The CA and the trial court relied on the testimonies of two (2) disinterested witnesses: Gregorio Libao, a retired
employee of the NIA, and Anacleto Dicta-an, a resident of Sudipen, La Union. Both testified as to the existence
of an old creek which served as the common boundary of the respective properties of the parties, and of the
subsequent diversion of the creek to its present position which now cuts through the middle portion of the
respondents' property. The witnesses' testimonies were amply supported by the report and sketch plan prepared
by the court-appointed commissioner, which revealed the existence of an old creek running from south to north,
and the creation of a new creek from south to northwest.
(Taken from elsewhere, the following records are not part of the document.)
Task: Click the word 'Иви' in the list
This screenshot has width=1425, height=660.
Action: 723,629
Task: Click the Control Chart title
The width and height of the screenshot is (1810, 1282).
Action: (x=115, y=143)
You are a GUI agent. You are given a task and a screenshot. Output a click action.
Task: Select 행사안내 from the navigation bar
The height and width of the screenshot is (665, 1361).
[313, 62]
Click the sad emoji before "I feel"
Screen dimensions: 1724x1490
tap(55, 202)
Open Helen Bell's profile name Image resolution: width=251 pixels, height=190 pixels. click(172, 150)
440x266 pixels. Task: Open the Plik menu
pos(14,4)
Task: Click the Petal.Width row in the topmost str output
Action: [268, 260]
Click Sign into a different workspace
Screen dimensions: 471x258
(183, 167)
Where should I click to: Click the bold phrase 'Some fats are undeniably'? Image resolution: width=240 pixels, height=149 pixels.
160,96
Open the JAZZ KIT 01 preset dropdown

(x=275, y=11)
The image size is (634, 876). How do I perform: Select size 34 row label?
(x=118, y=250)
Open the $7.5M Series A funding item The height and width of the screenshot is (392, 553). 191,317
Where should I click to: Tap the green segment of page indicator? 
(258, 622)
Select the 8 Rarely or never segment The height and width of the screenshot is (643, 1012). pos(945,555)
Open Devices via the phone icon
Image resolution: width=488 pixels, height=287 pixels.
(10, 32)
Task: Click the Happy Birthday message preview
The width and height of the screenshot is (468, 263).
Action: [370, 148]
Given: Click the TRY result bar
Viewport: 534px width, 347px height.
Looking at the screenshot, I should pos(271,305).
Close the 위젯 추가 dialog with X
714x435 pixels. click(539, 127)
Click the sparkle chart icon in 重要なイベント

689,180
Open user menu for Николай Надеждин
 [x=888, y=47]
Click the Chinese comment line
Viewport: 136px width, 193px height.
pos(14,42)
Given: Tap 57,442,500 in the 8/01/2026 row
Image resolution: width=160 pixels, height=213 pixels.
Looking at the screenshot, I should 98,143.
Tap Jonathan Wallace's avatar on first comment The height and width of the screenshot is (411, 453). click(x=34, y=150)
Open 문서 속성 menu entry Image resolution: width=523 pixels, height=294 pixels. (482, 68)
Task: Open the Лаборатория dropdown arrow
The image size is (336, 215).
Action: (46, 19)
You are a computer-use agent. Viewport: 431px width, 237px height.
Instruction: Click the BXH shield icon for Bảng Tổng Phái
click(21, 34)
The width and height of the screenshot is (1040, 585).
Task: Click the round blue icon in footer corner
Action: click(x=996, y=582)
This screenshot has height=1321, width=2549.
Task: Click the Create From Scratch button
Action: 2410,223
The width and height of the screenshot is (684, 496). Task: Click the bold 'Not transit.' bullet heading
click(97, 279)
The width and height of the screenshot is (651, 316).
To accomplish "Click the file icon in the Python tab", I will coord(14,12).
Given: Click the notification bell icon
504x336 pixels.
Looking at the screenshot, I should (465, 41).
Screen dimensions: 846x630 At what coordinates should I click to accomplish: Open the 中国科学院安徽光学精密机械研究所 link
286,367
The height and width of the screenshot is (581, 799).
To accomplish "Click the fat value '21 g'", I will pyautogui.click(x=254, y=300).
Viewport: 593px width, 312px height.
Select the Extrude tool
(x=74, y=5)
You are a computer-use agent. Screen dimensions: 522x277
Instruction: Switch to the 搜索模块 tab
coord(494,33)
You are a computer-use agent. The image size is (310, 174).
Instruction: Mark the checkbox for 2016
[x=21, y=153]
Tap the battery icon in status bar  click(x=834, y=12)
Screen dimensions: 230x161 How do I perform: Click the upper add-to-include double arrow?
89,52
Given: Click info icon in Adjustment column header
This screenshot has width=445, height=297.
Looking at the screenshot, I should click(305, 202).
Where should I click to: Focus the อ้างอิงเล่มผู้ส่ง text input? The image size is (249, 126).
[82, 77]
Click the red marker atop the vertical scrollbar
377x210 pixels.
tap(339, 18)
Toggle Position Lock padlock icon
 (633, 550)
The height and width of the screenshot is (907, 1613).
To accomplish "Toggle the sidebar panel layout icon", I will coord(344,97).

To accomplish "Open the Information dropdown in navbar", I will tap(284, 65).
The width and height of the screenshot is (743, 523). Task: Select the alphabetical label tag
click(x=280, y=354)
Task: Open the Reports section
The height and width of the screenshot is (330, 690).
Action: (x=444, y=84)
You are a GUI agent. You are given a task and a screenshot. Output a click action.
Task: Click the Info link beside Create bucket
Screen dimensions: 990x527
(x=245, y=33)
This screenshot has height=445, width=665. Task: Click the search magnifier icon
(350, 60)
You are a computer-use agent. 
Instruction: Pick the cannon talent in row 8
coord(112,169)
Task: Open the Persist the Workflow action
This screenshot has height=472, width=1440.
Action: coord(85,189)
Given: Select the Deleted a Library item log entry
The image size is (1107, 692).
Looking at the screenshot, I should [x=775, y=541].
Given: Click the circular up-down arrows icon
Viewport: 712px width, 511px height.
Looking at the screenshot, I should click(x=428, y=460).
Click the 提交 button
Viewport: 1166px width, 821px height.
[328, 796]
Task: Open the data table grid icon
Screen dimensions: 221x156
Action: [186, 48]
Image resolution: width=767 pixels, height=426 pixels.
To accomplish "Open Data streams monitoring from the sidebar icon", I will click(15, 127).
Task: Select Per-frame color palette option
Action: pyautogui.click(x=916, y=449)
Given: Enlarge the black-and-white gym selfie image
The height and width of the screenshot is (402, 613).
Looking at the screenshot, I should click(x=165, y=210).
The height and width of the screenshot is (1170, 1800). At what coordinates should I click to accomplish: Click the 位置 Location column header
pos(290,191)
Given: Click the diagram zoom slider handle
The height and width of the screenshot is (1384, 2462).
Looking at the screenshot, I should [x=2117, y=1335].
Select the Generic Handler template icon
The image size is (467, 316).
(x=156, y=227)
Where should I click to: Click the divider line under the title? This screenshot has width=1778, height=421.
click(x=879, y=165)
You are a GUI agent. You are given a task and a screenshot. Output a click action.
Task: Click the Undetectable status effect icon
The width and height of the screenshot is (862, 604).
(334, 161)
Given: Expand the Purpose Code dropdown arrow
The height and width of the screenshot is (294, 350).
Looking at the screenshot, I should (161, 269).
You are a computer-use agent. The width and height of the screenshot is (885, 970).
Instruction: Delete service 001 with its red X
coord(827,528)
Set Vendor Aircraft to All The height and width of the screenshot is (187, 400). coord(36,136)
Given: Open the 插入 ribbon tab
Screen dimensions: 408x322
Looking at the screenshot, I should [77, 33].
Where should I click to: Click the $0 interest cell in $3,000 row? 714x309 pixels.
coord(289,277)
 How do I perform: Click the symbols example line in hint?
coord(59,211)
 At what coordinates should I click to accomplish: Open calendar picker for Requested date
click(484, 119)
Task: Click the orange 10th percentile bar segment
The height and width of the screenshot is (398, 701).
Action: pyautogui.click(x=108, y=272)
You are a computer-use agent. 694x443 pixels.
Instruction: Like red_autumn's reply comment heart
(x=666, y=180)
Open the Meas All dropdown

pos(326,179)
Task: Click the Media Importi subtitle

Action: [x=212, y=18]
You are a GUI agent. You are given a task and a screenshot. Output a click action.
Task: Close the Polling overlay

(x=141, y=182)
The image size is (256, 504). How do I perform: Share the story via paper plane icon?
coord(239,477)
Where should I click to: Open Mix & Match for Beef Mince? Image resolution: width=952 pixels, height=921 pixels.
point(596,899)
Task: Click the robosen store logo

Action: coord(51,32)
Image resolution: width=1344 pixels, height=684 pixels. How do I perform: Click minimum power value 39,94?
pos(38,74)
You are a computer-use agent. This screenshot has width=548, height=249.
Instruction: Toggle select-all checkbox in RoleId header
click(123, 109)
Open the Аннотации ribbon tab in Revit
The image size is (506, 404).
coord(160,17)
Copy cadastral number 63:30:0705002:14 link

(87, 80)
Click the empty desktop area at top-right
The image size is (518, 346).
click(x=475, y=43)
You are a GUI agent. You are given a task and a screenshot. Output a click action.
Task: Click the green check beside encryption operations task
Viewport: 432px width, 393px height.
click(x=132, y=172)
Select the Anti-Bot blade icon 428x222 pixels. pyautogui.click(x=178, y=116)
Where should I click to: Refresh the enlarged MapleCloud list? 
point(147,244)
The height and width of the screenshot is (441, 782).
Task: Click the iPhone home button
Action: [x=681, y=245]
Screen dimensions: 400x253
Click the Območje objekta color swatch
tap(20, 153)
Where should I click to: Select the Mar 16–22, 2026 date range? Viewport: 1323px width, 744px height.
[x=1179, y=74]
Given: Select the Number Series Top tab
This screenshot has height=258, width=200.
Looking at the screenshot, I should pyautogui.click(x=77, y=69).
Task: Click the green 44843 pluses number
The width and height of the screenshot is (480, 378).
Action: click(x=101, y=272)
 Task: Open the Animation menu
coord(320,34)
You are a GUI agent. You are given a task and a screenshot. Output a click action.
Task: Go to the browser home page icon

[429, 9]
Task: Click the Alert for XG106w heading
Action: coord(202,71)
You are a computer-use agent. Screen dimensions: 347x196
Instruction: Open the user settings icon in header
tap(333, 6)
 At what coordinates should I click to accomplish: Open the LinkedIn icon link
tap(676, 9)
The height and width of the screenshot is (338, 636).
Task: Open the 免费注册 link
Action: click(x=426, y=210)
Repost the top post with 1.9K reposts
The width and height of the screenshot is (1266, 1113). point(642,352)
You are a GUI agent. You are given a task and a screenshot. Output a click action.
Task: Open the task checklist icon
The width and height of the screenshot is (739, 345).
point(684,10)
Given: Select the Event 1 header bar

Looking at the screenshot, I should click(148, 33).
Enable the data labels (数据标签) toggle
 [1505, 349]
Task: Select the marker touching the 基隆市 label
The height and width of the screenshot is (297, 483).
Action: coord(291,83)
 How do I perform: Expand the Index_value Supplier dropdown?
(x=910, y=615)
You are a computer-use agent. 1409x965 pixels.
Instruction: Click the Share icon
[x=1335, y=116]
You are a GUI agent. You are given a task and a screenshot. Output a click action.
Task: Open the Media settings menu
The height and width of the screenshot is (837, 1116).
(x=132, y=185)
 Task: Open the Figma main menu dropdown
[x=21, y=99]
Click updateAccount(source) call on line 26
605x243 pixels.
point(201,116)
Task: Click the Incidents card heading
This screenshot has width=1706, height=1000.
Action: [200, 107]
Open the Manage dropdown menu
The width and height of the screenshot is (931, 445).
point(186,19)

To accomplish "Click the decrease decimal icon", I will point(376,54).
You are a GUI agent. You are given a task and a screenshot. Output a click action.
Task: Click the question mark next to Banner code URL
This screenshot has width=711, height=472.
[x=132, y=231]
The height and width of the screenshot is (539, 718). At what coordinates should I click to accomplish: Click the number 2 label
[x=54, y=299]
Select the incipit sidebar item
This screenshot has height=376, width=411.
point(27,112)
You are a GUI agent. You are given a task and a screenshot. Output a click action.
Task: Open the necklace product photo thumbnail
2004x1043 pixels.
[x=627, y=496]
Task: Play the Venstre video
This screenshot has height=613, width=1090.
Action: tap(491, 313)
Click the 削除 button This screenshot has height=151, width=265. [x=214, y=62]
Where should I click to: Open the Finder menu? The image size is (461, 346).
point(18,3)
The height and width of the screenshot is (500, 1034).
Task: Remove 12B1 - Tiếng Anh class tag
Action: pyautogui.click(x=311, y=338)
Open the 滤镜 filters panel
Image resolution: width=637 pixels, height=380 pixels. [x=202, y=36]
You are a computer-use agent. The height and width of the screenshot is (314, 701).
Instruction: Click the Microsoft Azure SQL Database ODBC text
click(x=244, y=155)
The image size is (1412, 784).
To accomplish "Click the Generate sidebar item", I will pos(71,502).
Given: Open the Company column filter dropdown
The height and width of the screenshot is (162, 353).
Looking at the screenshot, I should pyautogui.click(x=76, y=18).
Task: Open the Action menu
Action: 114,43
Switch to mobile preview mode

According to Article 434 of the Civil Code: "In an action to recover, the property must be identified, and the
plaintiff must rely on the strength of his title and not on the weakness of the defendant's claim."
Hence, in order that an action for the recovery of property may prosper, it is indispensable that the party who
prosecutes it must fully prove, not only his ownership of the thing claimed, but also the identity of the same.
The evidence presented in this case showed that the property subject of the dispute rightfully belongs to the
respondents, as it was established that the same is part of the parcel of land declared under the name of
respondents' predecessor-in-interest, Dionisio Leonen. Indeed, the verification survey of the contested property
conducted by Juvenal Quitoriano, a geodetic engineer, revealed that it was in the name of Dionisio Leonen.